Durante mucho tiempo, la sostenibilidad se ha interpretado en algunas organizaciones como un territorio específico, casi autónomo, y la comunicación como la herramienta encargada de darle visibilidad. Sin embargo, esa separación ya no responde a lo que exigen ni el entorno regulatorio ni la sociedad ni, por supuesto, los grupos de interés. La sostenibilidad no puede ser una capa final que se activa cuando toca contar lo que hace la empresa. Debe nacer antes: en la visión de la Alta Dirección, en la estrategia, en el gobierno corporativo, en la cultura y en la manera en que una organización toma sus decisiones.
Por eso, la sostenibilidad es una cuestión cada vez más de liderazgo. Requiere voluntad de gestión, capacidad de priorización y una decisión clara de integrarla en el negocio con métricas, seguimiento y un horizonte a largo plazo. Solo cuando ese marco existe, la comunicación despliega todo su valor como la herramienta que traduce, ordena y hace comprensible una gestión que ya está en marcha.
Ahí es donde, a mi juicio, la relación entre el Dirse y el Dircom resulta cada vez más estratégica. No hablamos de dos funciones que transitan caminos paralelos, sino de dos posiciones clave en el núcleo de la empresa, llamadas a entenderse mejor que nunca. La sostenibilidad aporta datos, contenido, trazabilidad, visión transformadora y una lógica de impacto. Por su parte, la comunicación es sinónimo de escucha, coherencia, capacidad pedagógica y conexión con los distintos públicos. Una función asegura que exista una base sólida. La otra permite que esa base no quede encerrada en un lenguaje excesivamente técnico, dispersa en distintas iniciativas o diluida en mensajes sin contexto.

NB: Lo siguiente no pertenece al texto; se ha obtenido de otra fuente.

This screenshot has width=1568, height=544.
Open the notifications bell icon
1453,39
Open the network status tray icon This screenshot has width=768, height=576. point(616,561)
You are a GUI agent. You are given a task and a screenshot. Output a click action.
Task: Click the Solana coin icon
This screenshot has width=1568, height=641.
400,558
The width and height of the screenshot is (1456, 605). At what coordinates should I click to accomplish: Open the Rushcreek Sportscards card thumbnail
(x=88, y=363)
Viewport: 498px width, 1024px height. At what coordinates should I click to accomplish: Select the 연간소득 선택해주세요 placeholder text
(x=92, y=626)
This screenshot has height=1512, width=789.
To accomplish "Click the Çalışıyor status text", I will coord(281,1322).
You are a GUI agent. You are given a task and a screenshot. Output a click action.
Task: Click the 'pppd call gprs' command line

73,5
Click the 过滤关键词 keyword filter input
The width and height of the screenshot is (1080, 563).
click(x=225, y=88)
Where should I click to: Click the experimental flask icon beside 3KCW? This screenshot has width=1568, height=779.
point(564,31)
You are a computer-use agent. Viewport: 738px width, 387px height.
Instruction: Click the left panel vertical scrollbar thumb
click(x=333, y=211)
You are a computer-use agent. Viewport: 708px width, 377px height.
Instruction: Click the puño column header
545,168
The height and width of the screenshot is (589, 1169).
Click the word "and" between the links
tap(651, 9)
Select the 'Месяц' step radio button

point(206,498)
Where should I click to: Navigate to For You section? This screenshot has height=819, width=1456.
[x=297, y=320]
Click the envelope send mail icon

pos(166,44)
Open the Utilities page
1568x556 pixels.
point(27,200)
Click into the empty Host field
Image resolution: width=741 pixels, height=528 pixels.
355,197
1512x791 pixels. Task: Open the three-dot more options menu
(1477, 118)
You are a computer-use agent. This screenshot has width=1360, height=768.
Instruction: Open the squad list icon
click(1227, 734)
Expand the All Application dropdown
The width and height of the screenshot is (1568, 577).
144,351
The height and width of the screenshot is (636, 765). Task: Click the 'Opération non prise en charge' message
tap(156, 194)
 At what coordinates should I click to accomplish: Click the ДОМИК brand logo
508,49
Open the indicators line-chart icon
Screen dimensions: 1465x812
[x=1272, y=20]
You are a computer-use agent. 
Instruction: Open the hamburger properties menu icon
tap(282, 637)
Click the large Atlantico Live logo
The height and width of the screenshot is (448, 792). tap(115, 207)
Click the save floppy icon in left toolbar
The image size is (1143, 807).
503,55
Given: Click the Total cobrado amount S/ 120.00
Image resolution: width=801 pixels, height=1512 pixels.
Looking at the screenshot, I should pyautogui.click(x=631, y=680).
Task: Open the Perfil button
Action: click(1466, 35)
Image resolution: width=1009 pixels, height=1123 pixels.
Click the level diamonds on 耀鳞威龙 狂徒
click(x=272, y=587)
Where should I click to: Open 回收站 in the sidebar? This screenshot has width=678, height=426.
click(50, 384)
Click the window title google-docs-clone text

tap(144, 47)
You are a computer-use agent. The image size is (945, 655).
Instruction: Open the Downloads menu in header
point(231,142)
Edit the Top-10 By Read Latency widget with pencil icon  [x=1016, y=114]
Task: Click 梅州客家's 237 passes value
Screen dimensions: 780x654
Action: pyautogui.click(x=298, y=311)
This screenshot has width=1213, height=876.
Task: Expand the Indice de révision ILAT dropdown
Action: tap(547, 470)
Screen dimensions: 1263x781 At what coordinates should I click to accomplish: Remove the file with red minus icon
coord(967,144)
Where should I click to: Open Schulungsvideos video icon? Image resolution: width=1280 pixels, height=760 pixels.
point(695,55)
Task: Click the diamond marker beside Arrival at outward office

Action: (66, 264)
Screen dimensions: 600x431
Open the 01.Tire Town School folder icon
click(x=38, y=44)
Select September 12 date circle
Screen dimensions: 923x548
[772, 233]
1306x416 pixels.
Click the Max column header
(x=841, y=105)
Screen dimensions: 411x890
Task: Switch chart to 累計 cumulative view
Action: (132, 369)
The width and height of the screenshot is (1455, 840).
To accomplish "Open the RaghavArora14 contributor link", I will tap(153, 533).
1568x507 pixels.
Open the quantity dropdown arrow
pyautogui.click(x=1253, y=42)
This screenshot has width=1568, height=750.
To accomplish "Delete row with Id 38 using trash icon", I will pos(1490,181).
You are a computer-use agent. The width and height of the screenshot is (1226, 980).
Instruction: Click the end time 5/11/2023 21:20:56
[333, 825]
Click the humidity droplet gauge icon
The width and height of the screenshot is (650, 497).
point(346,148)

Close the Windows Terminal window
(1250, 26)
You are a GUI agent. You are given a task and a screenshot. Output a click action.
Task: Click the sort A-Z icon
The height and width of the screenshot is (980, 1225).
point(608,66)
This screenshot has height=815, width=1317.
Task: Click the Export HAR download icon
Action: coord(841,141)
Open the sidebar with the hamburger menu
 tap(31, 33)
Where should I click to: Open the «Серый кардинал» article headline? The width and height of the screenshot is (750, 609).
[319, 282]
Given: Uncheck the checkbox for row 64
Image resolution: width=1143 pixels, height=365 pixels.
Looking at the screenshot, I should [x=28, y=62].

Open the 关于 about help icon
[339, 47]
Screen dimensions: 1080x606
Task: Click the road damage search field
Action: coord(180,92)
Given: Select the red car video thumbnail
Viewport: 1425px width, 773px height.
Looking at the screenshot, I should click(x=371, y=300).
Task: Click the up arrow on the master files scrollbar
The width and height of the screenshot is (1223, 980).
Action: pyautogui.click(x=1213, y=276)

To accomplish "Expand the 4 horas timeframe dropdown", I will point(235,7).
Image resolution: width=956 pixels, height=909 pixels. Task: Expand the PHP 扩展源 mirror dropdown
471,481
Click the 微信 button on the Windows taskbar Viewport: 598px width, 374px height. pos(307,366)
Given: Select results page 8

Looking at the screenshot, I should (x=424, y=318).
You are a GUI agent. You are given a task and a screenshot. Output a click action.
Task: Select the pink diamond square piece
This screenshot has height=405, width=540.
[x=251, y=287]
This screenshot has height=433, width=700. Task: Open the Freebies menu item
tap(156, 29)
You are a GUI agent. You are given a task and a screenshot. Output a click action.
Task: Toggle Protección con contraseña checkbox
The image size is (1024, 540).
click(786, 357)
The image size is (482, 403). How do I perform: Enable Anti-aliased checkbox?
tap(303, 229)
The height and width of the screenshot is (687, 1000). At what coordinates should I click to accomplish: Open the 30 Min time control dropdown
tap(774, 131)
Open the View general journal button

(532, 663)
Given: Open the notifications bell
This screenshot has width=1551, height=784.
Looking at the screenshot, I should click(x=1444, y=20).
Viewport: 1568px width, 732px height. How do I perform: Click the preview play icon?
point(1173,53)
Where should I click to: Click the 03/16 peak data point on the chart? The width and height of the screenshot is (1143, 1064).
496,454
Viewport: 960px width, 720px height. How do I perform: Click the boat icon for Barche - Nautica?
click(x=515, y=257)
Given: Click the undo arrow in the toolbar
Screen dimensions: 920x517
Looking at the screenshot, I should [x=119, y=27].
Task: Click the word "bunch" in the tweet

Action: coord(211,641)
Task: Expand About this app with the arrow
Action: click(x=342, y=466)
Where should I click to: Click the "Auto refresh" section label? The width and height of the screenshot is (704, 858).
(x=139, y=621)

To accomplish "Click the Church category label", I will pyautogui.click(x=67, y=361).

Esta complementariedad es especialmente importante porque la reputación ya no se construye solo desde lo que una empresa afirma, sino desde la consistencia entre lo que dice, lo que hace y lo que puede demostrar. Por eso, los distintos grupos de interés esperan cada vez menos promesas genéricas y cada vez más evidencias. Esperan claridad sobre las prioridades, sobre los avances, sobre las dificultades y también sobre el impacto real que genera la actividad empresarial.
Concretar la ambición en objetivos medibles
En Santalucía entendemos esa conexión desde una perspectiva muy práctica. Nuestra aproximación a la sostenibilidad no responde a una lógica ornamental ni separada del negocio, sino a una hoja de ruta que busca incorporarla de forma transversal a la gestión. De ahí que el Plan Corporativo de Sostenibilidad 2025-2028 se articule en torno a tres grandes pilares: Desarrollo Sostenible, Gobierno y Normativa, y Transparencia. Y que, volviendo a la pregunta inicial, concrete esa ambición en objetivos medibles vinculados al impacto social, a la gobernanza, a la cadena de valor, a la inversión responsable o al desarrollo de productos con criterios ESG.
Ese planteamiento se traduce en metas concretas en Santalucía, como alcanzar las 10.000 personas beneficiarias en proyectos de acción social, llegar a 1.000 participantes en voluntariado, reforzar el peso de los proveedores homologados con criterios ESG, aumentar las inversiones sostenibles o seguir ampliando la oferta de productos con estos atributos. Pero, más allá del dato, lo relevante es lo que revela este enfoque: que la sostenibilidad solo adquiere sentido reputacional cuando forma parte de la manera en que una compañía opera, se compromete y rinde cuentas.
También por eso resulta fundamental su dimensión interna. A menudo se habla de reputación como si fuera una realidad exclusivamente externa, cuando en realidad empieza mucho antes, dentro de la organización. Empieza en la capacidad de compartir una visión común, de activar a los equipos, de convertir el propósito en algo tangible y de hacer que las personas entiendan qué papel desempeñan en esa transformación. La sostenibilidad se apoya indiscutiblemente en marcos, indicadores y decisiones, pero también necesita una cultura corporativa sólida y asentada.
En el caso de Santalucía, esa lógica se refleja igualmente en iniciativas de impacto social y de implicación interna que ayudan a aterrizar la estrategia. Por ejemplo, la participación de personas voluntarias, la consolidación de alianzas sociales a largo plazo o los contenidos internos específicos sobre RSC muestran que la sostenibilidad se fortalece cuando deja de ser un concepto abstracto y se convierte en una experiencia compartida dentro de la compañía. Y ahí, una vez más, la comunicación cumple una función esencial: no sustituye a la gestión, pero sí permite que ésta se comprenda, se conecte y se proyecte con coherencia.